DOCUMENT EXCERPT START
Jüri Kork (born 3 August 1947, Tartu) is an Estonian politician, most notable for voting for the Estonian restoration of Independence.

Kork graduated from Tsirguliina High School in 1966 and the Department of Physical Education from the University of Tartu in 1970.

He worked as a teacher at Põltsamaa High School from 1972 to 1976. From 1976 to 1982, he was the chairman of the Sports Committee of the Jõgeva Raion and, from 1982 to 1990, was the director of Pühajärve Holiday Village.

From 1990 to 1992, Kork was a member of the Supreme Soviet of Estonia and the Congress of Estonia, voting for Estonia's restoration of independence. In the Soviet, he was a member of the Committee on Foreign Affairs, the Family and Social Affairs Committee and later the Administrative Reform Commission. He is a member of the Group of Farmers' Deputies. Kork participated in the founding of the Popular Front of Estonia in Otepää and Valga County. During the occupation of Estonia by the Soviet Union, he was one of the keepers of the secret of the first Estonian flag's hiding place.
DOCUMENT EXCERPT END
## TASK TO COMPLETE
Continue the text about Jüri Kork, picking up after its final sentence. The records are not needed for this.
RECORDS SUPPLIED START
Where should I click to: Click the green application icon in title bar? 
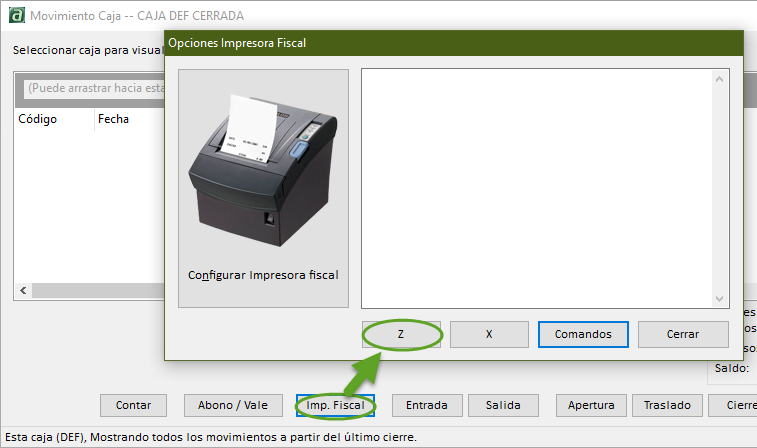pos(14,16)
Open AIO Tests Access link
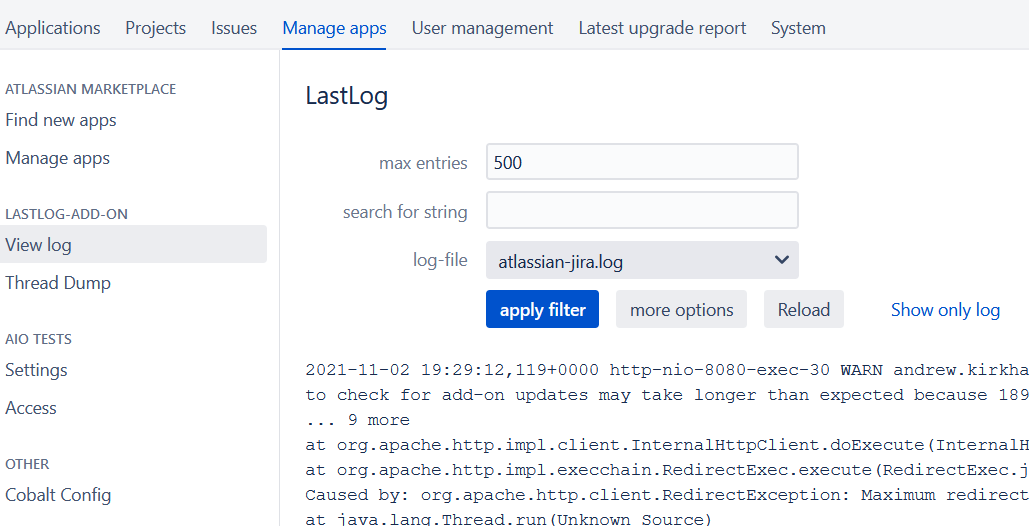This screenshot has height=526, width=1029. pos(31,408)
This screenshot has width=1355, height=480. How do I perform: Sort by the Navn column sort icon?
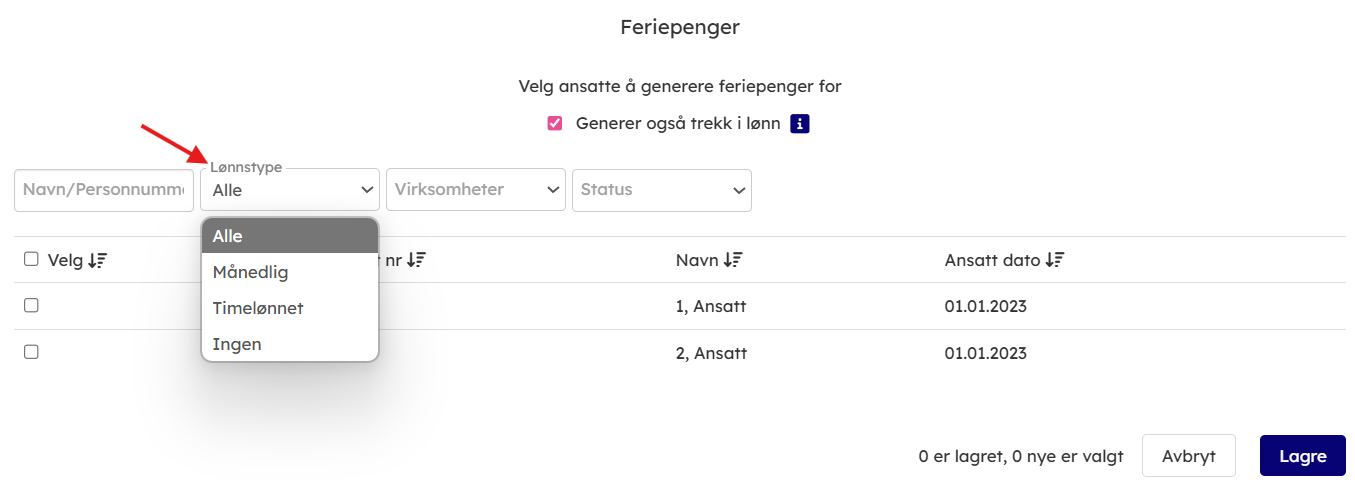[x=733, y=260]
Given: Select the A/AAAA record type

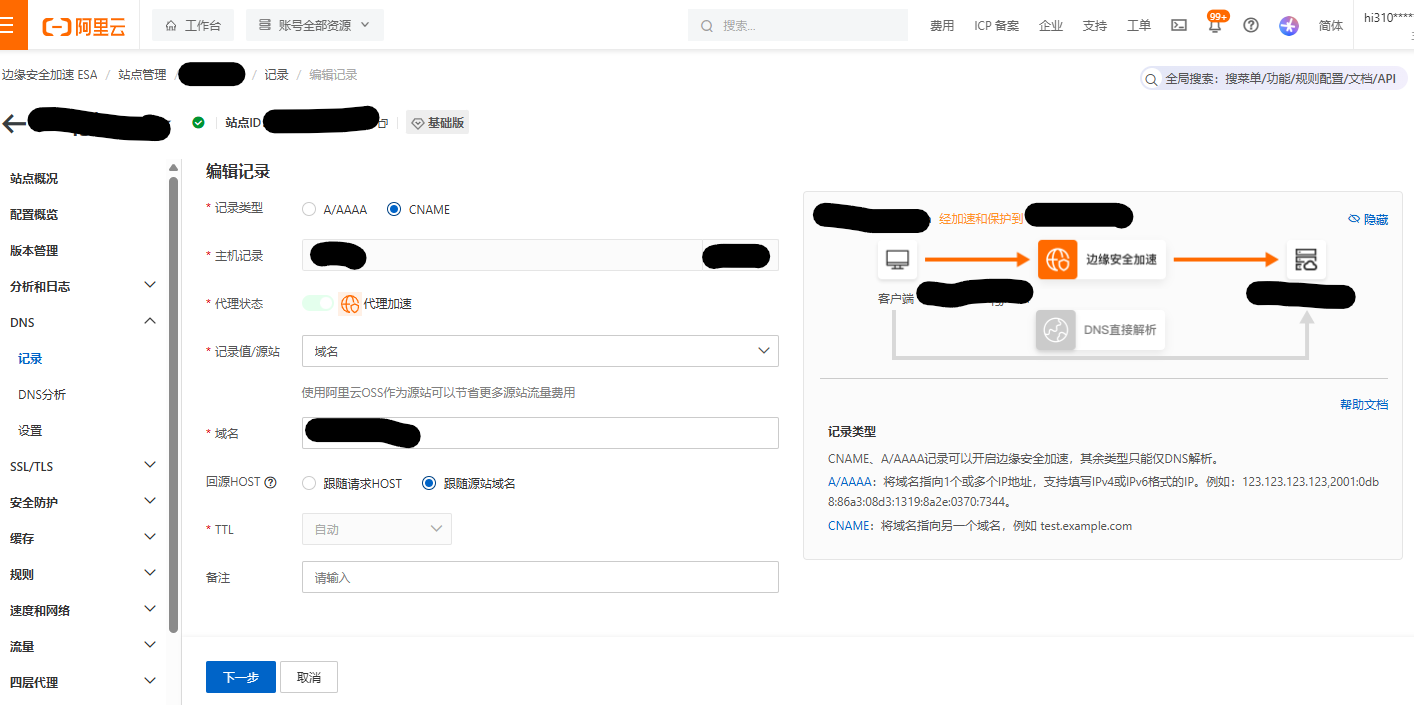Looking at the screenshot, I should click(309, 210).
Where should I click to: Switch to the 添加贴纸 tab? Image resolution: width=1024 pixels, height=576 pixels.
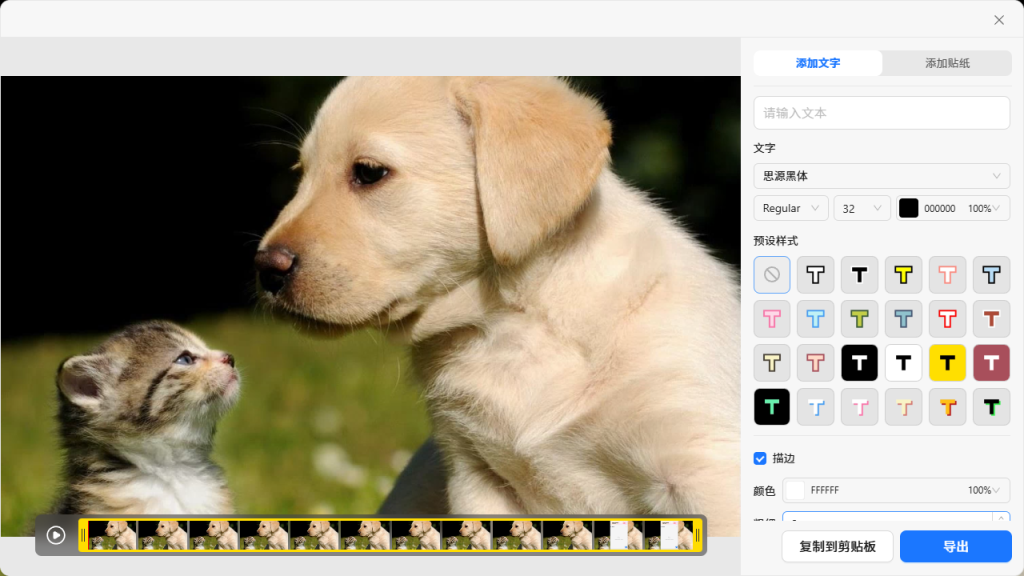946,63
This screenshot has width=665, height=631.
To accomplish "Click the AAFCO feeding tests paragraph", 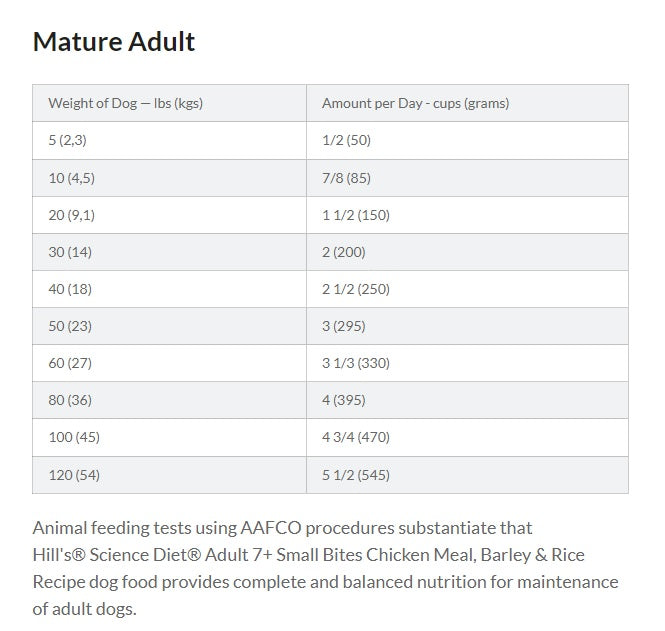I will pyautogui.click(x=325, y=568).
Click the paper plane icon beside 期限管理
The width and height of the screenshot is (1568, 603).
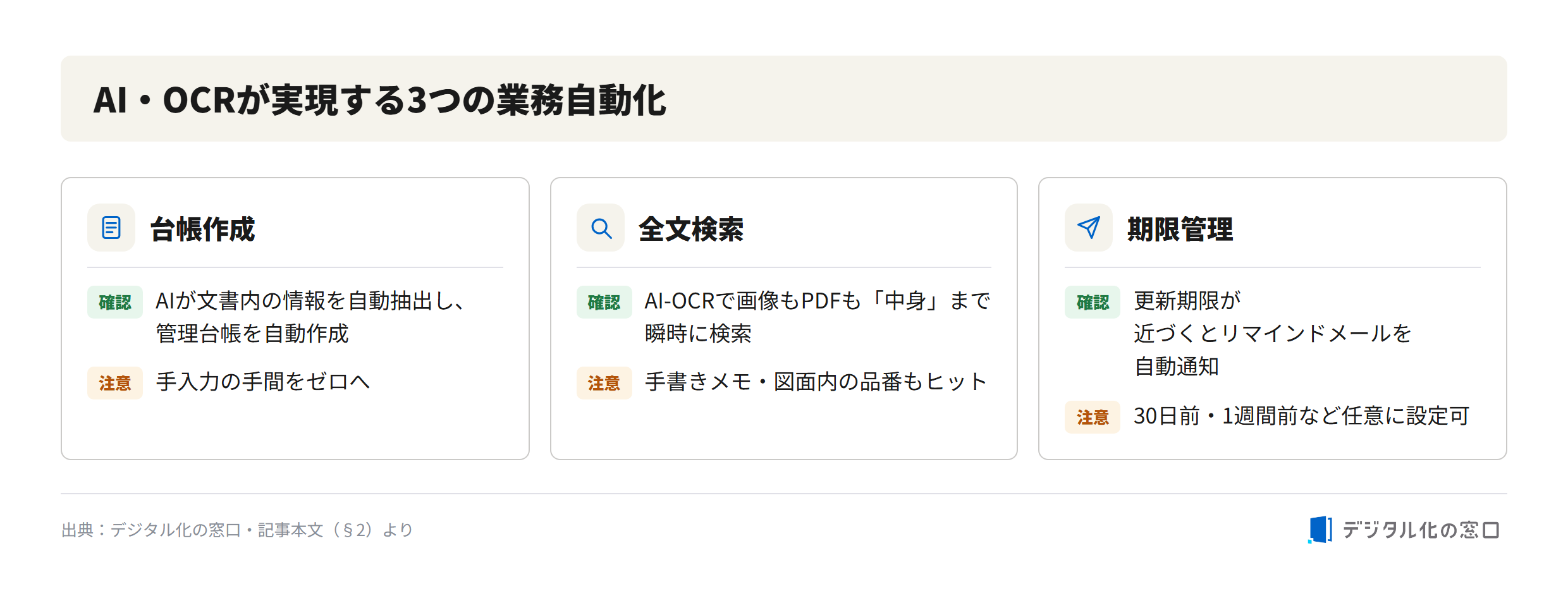[x=1089, y=228]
RECORDS SUPPLIED END
## ANSWER AREA
== Awards ==
- 2002: 5th Class of the Estonian Order of the National Coat of Arms (received 23 February 2002)
- 2006: 3rd Class of the Estonian Order of the National Coat of Arms (received 23 February 2006)

== Personal life ==
Kork's siblings are doctor and politician Andres Kork, politician and businessman Toomas Kork, and nurse and psychiatrist Anu Kasmel.